3-Methylhex-2-ene on reaction with HBr in presence of peroxide forms an addition product (A). The number of possible stereoisomers for 'A' is _______.

3-Methylhex-2-ene: $$CH_3CH=C(CH_3)CH_2CH_2CH_3$$

In the presence of peroxides, HBr adds via anti-Markovnikov (free radical) mechanism. The Br adds to the less substituted carbon of the double bond.

The product is: $$CH_3CHBr-CH(CH_3)-CH_2CH_2CH_3$$ (Br on C-2).

Let's check for stereocenters:

C-2: $$CHBr$$ bonded to $$CH_3$$, $$H$$, $$Br$$, and $$CH(CH_3)CH_2CH_2CH_3$$ — this is a chiral center.

C-3: $$CH(CH_3)$$ bonded to $$CH_3$$, $$H$$, $$CHBrCH_3$$, and $$CH_2CH_2CH_3$$ — this is a chiral center.

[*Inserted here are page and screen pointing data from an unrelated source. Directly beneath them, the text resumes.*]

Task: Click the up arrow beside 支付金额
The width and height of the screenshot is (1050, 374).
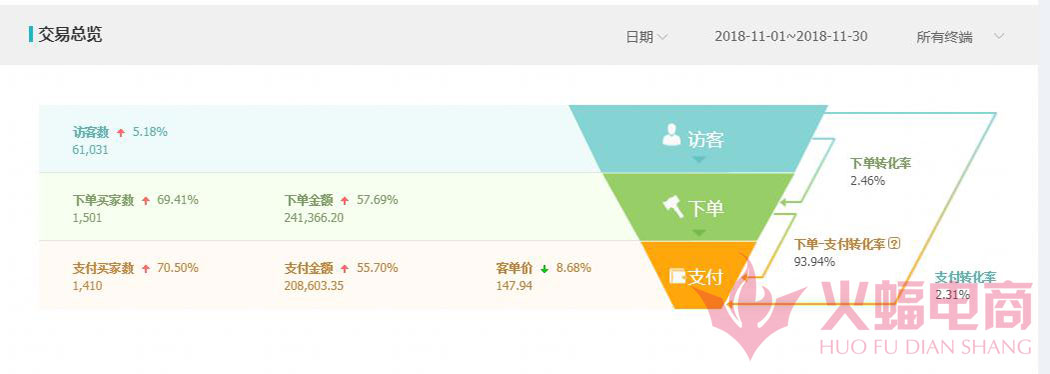Action: click(345, 269)
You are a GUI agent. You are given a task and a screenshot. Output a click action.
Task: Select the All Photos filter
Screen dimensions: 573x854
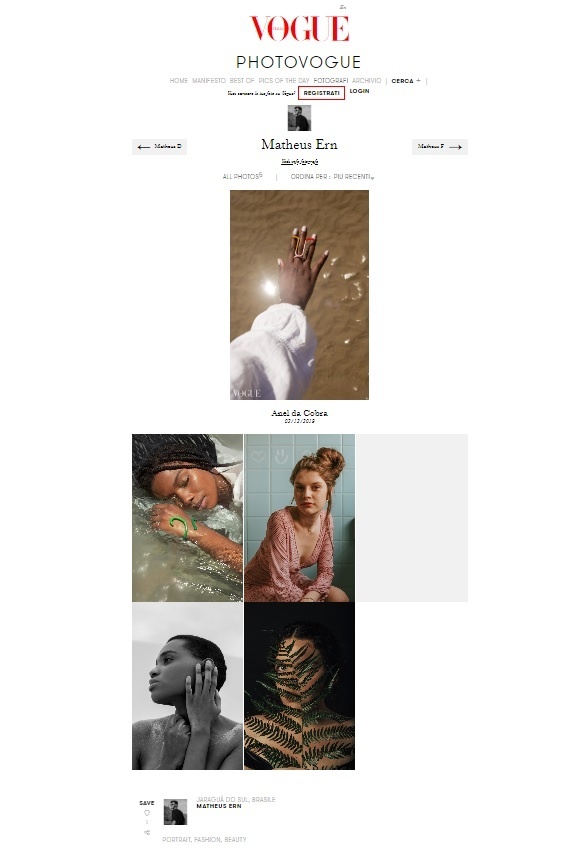point(242,176)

With 2 chiral centers, the maximum number of stereoisomers = $$2^2 = 4$$.

Since the two chiral centers have different substituents (they are not equivalent), all 4 stereoisomers are distinct (no meso form).

The number of possible stereoisomers is $$\boxed{4}$$.